I am more myself than I ever was. Writing again. Letting the words slip through my fingers like the sandiest of soil and not trying to censor them for I know now how much I was trying to control each and every aspect of our lives because that is what exhaustion does: it rules out impromptu possibility and forces us to keep on planting the same old crops because we are too scared of failure to experiment with anything else.
I am more myself than I ever was. Finally able to look at my own face. And today sharing a picture of who I am without the wild hair, the lips, or the foundation. Stripped back. Stripped bare. Letting myself be seen for the first time in almost fifty-one years. Because a Renaissance has to start with the bare bones of who we are doesn’t it, freckles, bags, grey hair and all?
This then is me. Not scared of myself anymore. Willing to be seen. Willing to recognise that I don’t have to try so very hard and will be accepted just for who I am. Because I have had myself convinced that I am not good enough. That I have made no impact on this thing we call life and it isn’t true, it isn’t true at all and it has taken my own fallowing to see it. In the past eight years I lost myself trying to save someone who would eventually give me the gift that was my own Wintering. And I do not regret a single moment of it. How could I? Though the farmer who puts a field to fallow may be seen as foolish for not ploughing on regardless, those who love the field see what is needed and put a stop to the relentless churning of exhausted soil.

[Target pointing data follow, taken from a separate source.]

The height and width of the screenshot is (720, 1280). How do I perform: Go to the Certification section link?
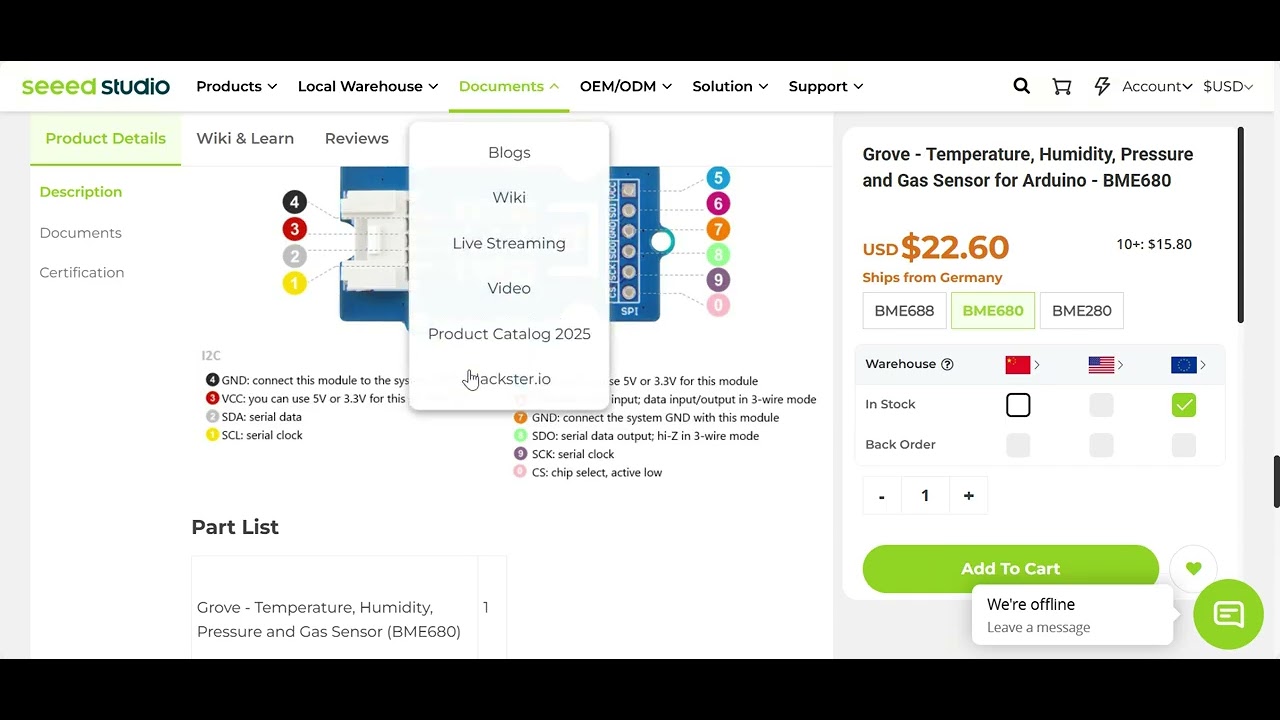82,272
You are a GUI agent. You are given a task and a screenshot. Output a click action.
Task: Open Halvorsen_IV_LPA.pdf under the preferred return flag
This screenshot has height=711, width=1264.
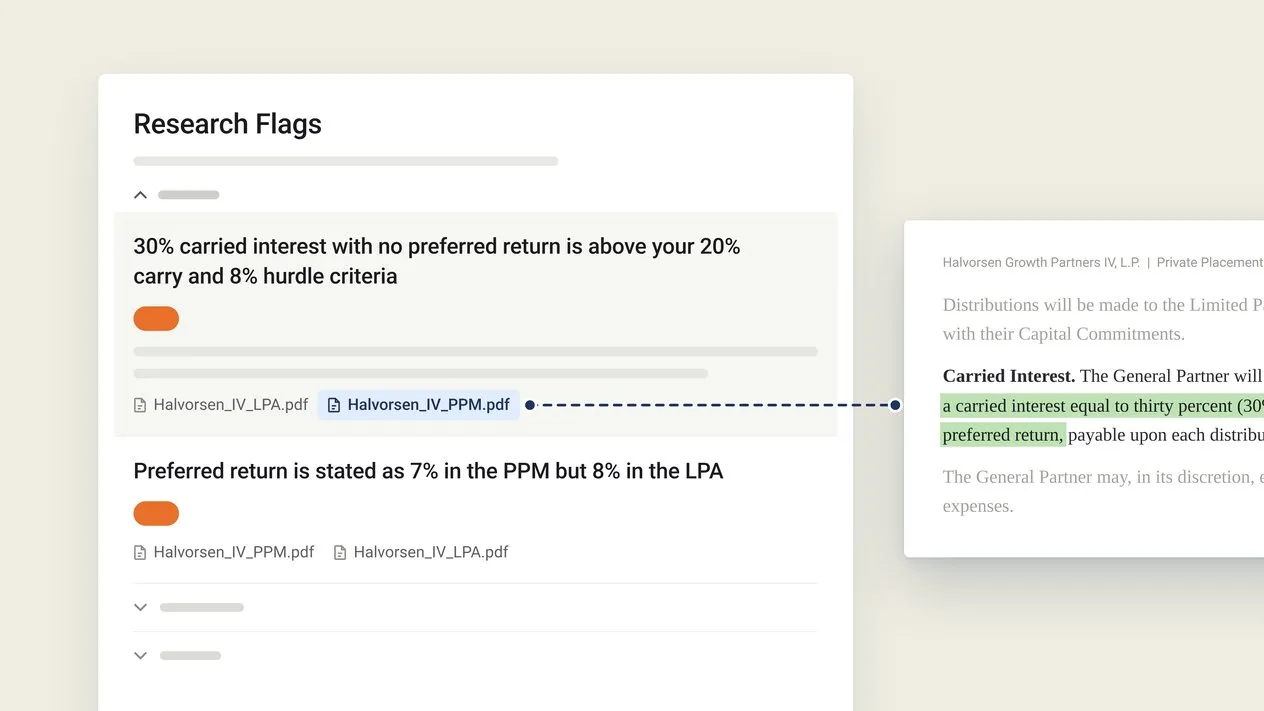(421, 552)
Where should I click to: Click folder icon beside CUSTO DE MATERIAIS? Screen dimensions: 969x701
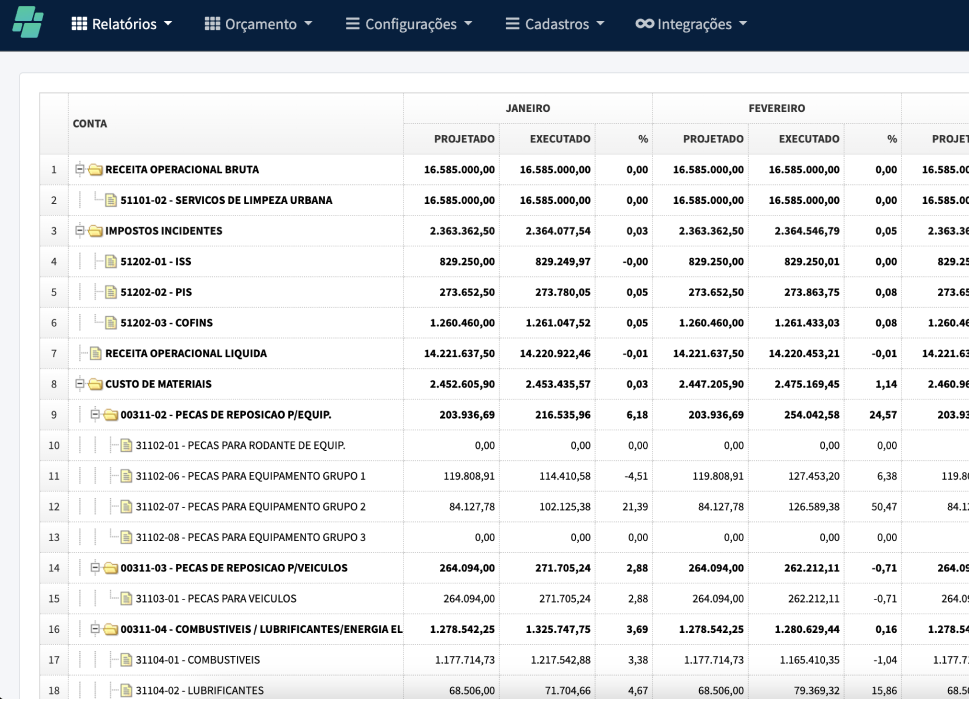click(96, 383)
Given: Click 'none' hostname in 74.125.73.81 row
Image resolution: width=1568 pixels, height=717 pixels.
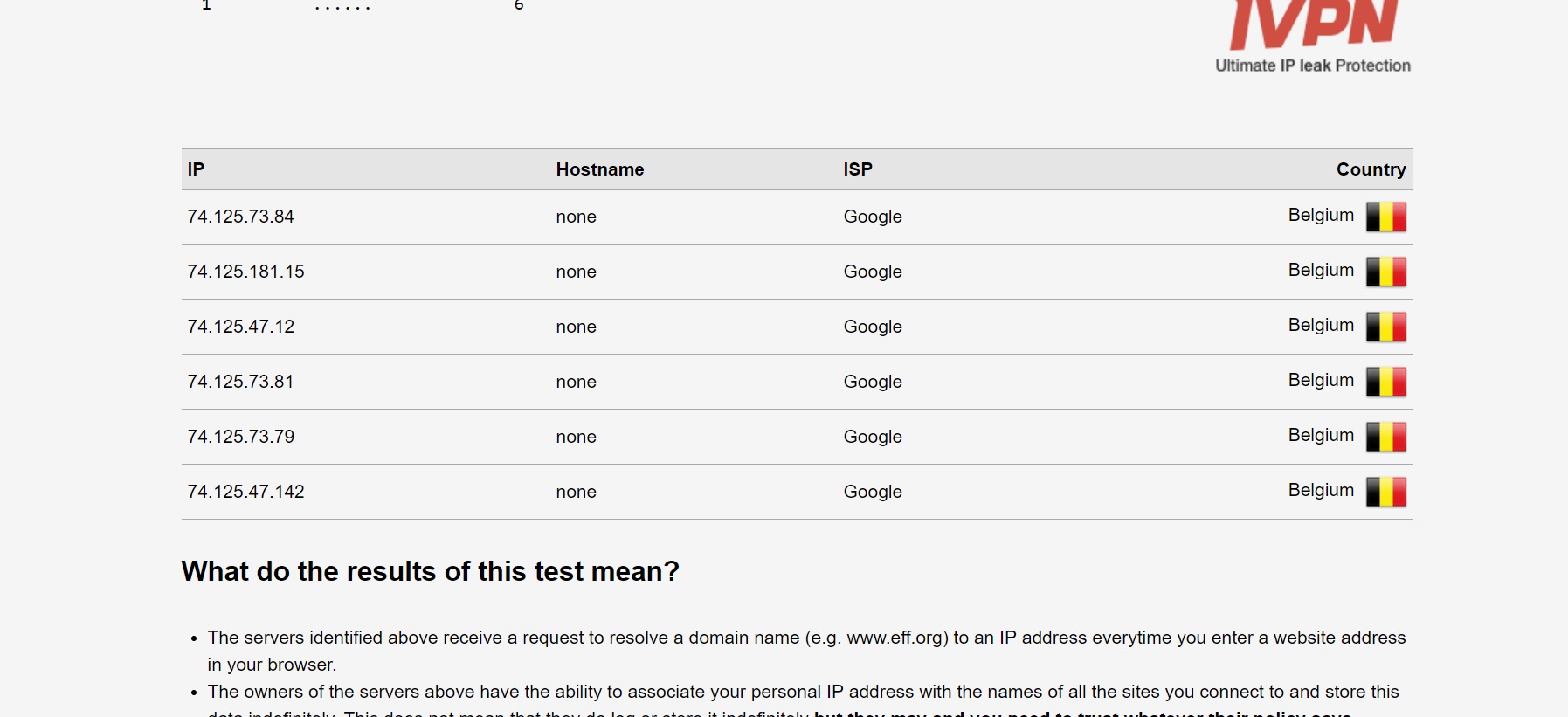Looking at the screenshot, I should [577, 382].
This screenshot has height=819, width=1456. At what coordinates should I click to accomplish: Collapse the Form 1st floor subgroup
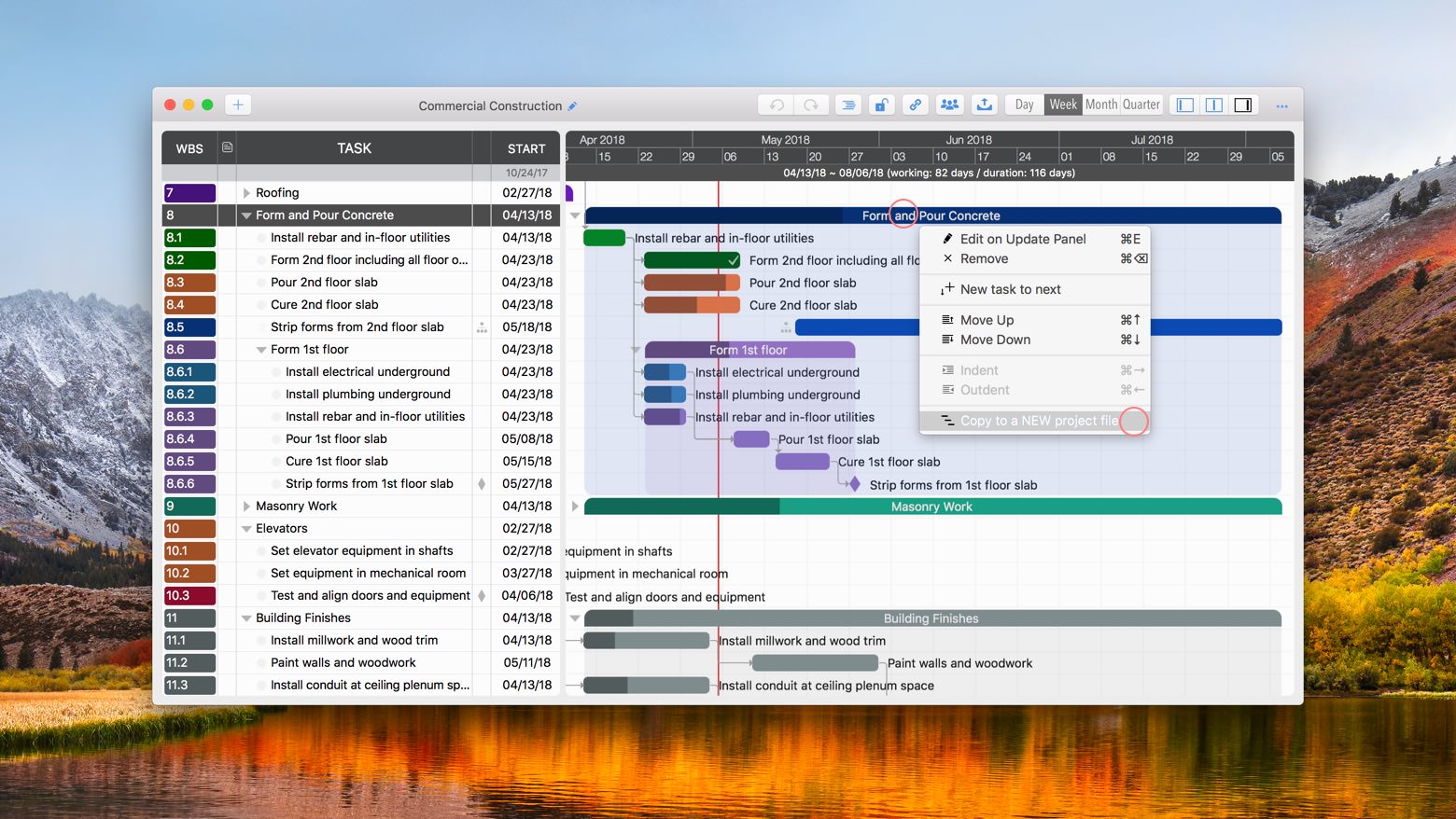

I told you here, a few days ago, that dating again at fifty is hard. And it truly is. It is at times grim. And often laughable. The men on dating sites so scared, so ridiculous, so arrogant, so sad and sometimes so entitled that it has exhausted me and shown me time and time again that I know what I need and I will rarely be seen for who I am in the empty conversations struck up over and over again. It isn’t what I want. I want to see and be seen. To know and be known. I want conversation that challenges me. Even argues! Forces me to reflect on my occasionally ludicrous opinions and ideas. Someone with whom I can talk into the night about all the things that fire us both up. Someone unafraid of being undone by my relentless questions and need to know. And those with the ability to do that are so rare, exotic, precious that I have known it only once. But dating is also something that forces us to expose those parts of us we might well have carried on hiding and while I can honestly say I despise the drama of it all, it is has been as much a part of my own fallowing as my weight-loss, my education in Integrative Nutrition, the nurturing of my empty nest and my big fat, wild and wonderful idea. But it is a part of my Renaissance I am giving up, because what I am searching for isn’t there and I know that now. So this is I suppose a surrender of sorts: trusting the universe, Mother Nature, the Gods that be, myself , that the fallowed field of my silly heart is ripe for whatever might be next.
That indeed what is for me, won’t pass me. The most important lesson my Mum ever taught me. That and the importance of blessing my days with daffodils when Wintering is coming to an end.